What you have to do:
Extend the news report on Michigan hospital staffing shortages by writing what comes after its final sentence.

Selected text:
------------------------------------------------------------------------

LANSING, Mich. — If you have an emergency and end up at the hospital, you can only hope there's the right person there to care for you. That's becoming an increasingly difficult goal to reach in many Michigan hospitals and healthcare agencies, as staffing shortages grow.
“There are two distinct and very stark options for Michigan hospitals: we either shut down essential services or we obtain the funding necessary to grow our hospitals,” JJ Hodshire, president and CEO of Hillsdale Hospital, said.
During a virtual media roundtable Tuesday, healthcare officials in Michigan painted a bleak picture, calling on the Michigan Legislature and Congress to step in to make sure hospitals are able to remain operational.
“The reality is, if we don’t have a strong, robust, and viable hospital and health system infrastructure here in the state of Michigan, that’s going to threaten the viability of local economies as well,” Brian Peters, CEO of Michigan Health and Hospital Association, said.
The Michigan Health and Hospital Association, or MHA, emphasized the severity of staffing issues in Michigan's healthcare facilities and hospitals right now.
Hospital leaders said they're still battling COVID-19, even if the public has moved on.
“It’s not overstated to say that we are in a tsunami still,” MHA senior vice president T. Anthony Denton said.
Leaders said the coronavirus has had widespread impact on healthcare systems, but those systems did not have the ability to address problems by raising prices, unlike other industries.

------------------------------------------------------------------------

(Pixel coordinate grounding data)
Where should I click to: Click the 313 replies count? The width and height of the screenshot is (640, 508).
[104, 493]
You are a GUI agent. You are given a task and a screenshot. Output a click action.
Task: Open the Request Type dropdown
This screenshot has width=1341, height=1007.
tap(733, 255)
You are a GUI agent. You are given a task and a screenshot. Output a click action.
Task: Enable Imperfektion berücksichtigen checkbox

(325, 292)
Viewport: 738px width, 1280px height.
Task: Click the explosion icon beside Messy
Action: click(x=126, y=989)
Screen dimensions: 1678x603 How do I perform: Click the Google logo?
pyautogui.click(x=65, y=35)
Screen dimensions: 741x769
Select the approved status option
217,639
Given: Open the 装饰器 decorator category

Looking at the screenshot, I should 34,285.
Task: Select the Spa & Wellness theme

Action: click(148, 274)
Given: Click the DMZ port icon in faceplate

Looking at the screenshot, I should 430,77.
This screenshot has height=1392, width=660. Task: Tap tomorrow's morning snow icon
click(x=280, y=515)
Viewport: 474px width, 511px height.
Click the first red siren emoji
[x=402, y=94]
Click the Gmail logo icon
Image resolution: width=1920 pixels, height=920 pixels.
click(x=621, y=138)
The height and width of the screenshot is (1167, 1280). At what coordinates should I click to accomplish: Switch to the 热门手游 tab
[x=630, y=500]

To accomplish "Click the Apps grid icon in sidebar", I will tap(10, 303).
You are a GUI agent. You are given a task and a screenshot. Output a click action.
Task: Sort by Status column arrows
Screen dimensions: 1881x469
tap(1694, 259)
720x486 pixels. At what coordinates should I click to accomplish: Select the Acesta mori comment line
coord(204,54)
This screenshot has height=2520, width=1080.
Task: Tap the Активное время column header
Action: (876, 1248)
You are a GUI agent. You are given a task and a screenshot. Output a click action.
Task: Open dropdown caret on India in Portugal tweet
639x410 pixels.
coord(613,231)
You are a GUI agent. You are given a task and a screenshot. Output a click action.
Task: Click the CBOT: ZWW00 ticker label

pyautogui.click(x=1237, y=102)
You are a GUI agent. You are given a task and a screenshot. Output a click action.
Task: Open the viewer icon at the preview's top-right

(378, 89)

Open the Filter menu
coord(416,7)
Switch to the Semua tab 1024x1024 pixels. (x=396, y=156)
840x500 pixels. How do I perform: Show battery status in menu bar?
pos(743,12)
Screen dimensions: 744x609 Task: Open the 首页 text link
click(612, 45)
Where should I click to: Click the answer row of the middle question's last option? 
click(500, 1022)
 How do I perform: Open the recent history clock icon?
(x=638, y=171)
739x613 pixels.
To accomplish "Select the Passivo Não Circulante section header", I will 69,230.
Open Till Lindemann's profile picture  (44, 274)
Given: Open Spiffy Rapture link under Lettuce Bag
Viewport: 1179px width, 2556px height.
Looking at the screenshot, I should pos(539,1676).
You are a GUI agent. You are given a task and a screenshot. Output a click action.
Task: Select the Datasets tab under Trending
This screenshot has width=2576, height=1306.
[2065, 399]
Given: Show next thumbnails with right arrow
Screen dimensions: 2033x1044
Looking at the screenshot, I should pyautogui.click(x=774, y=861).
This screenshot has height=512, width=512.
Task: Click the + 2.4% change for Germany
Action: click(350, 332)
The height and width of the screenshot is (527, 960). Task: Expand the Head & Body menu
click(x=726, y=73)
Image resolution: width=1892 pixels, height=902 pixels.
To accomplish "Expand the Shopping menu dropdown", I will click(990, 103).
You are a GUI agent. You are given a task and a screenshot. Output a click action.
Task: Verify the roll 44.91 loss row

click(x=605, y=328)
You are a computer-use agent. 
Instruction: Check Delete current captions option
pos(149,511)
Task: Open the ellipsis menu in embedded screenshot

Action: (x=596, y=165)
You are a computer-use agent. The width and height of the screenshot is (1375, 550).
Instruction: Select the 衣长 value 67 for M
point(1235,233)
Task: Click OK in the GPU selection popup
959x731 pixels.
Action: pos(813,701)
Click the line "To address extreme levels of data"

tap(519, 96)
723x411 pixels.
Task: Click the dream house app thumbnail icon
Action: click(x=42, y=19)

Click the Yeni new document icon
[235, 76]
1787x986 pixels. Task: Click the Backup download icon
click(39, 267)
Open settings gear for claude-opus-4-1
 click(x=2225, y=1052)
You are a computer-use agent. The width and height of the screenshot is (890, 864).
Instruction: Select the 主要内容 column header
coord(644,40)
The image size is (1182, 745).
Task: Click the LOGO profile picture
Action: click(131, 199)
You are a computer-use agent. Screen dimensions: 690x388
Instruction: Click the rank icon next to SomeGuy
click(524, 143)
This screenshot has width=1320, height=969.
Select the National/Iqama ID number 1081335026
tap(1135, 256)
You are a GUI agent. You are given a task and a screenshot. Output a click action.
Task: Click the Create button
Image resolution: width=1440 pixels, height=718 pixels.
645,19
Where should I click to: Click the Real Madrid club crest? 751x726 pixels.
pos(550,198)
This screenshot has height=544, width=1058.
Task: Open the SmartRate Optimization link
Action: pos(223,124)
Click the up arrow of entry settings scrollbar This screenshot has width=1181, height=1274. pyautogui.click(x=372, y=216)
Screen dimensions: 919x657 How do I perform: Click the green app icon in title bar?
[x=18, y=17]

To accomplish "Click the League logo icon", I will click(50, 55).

------------------------------------------------------------------------

Output of the task:
“We’ve all experienced workforce supply capacity constraints with the inflationary pressures of wages, supplies, pharmaceuticals that we’ve had to absorb with little to no ability to offset through price increases,” Denton said.
With RSV, the respiratory virus largely affecting children across the state, hospitals are feeling even more pressure, as children who were shielded from the virus during the pandemic are being introduced to it now, and ICUs are being overwhelmed.
“RSV has been like never before,” Dr. Rudolph Valentini, group chief medical officer for Detroit Medical Center, said. “The 3 and 4 year olds who were asthmatics got worse, and the babies suffered greatly.”
Michigan has lost some 1,700 staffed hospital beds since 2020, according to MHA. The organization is asking lawmakers to step in with long-term solutions to address staffing and funding issues that have arisen as short-term solutions have started to fade out.